Monday, October 3, 2011

The Value of Knowing Who Cares: A Quick Case Study

Hello again!  It's been a while since I last posted <insert litany of lame excuses/valid reasons here> but I'm back.  For now.  Really.

"If you don't know where you're going, you will wind up someplace else."

My friend Larry McKeogh wrote a blog in response to my August 25 Product Management Talk on eliminating MABUSHI from your marketing. Larry's point is that knowing who the most important customer is and what is driving them goes beyond the product launch phase.  He's right.  In fact, knowing who cares and why that's important to them is the core premise of your product feature set, your messaging, your go to market, your collateral strategy, etc.  That information should live with all stakeholders for the entire product lifecycle so that anybody can use it when they need it.  If you don't have it, then someone may have to resort to MABUSHI to make a dealine.

A Short Case Study

I had started a new position at a company that had seen a lot of changes just before I joined.  A new ancillary product was launching within a week and I was asked to put together a datasheet for it.  I asked Product Management for insight and background and got the use cases right away.  They were easy enough to understand but I wanted to know the business drivers for the customers.  That's when I discovered that previous PMs either didn't document that information or never gathered it in the first place.  Like I said, there had been a lot of changes.  It was shipping that Friday so there was no time to talk to customers to develop persona information.  The field and our customers needed something quickly.  This was the first time I had to write something about a product I didn't know and before I had a chance to talk to any customers or prospects.

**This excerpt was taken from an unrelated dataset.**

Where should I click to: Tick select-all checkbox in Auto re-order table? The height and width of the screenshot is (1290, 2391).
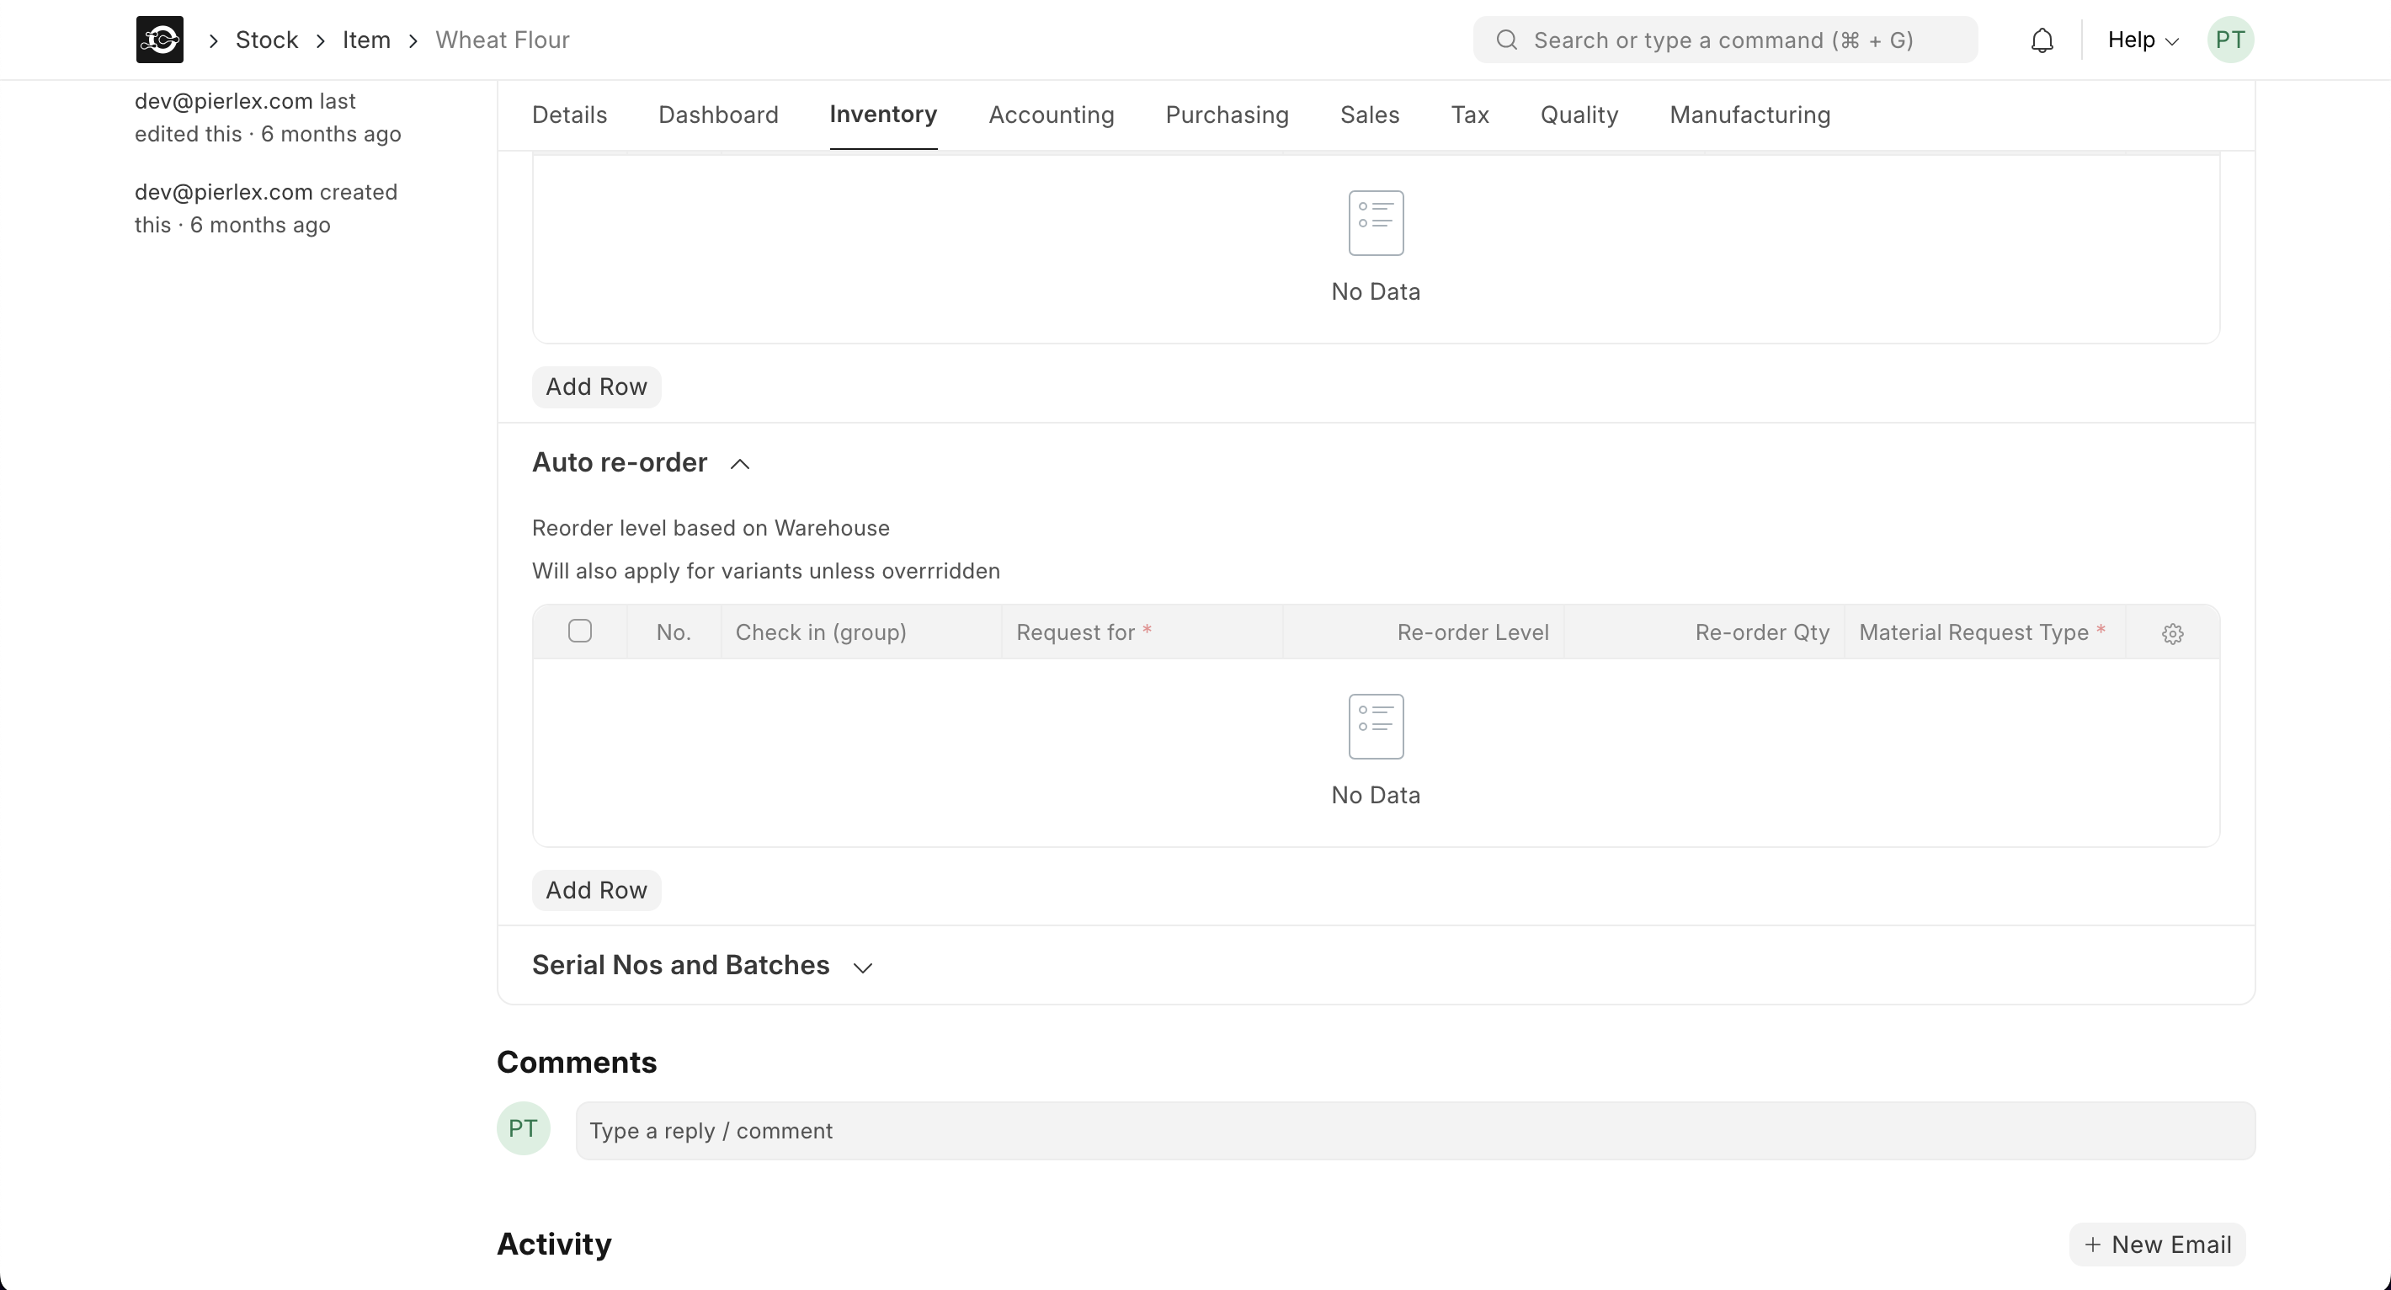point(580,631)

Rather than write up some cool-sounding gobbledygook that no one would read or understand I pidgeonholed the interim PM for an hour.  He finally decided on five points that "resonated with customers" when he spoke to them about it.  At least there was SOME market validation in what he said.  The datasheet went out on time but I did go back and update it later - after I had validated it with real customers. 

Key Take-Aways:
  • If everyone knows Why We Are Doing This and For Whom, then anybody can easily step in and create something relevant.
  • Write it down and keep it where everyone can find it.